[AVAILABLE DATA]

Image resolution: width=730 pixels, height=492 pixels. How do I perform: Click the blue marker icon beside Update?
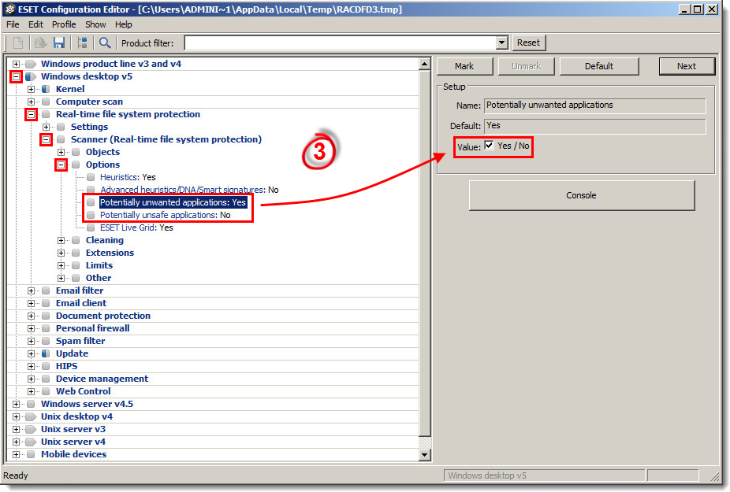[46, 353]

[/AVAILABLE DATA]
[AVAILABLE DATA]

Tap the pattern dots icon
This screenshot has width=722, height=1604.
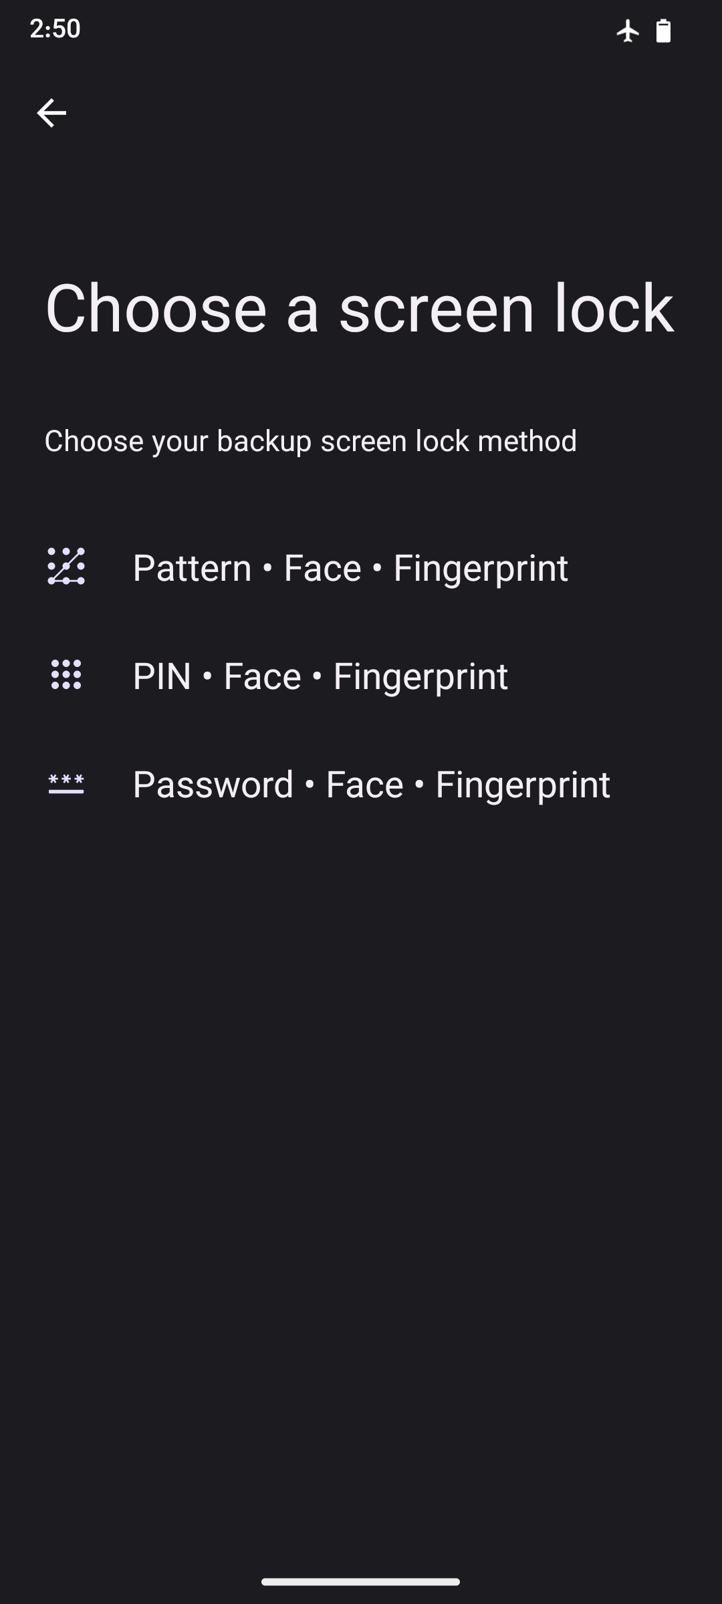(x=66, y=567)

[/AVAILABLE DATA]
[AVAILABLE DATA]

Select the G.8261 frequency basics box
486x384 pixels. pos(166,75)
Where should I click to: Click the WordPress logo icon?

[/AVAILABLE DATA]

▶ **WHAT YOU SHOULD DO**:
All lines above from the one containing "Select the G.8261 frequency basics box" to the one containing "Where should I" must be repeated exactly, both lines included, and no others.

▶ **EXPECTED ANSWER**:
Select the G.8261 frequency basics box
486x384 pixels. pos(166,75)
Where should I click to: Click the WordPress logo icon?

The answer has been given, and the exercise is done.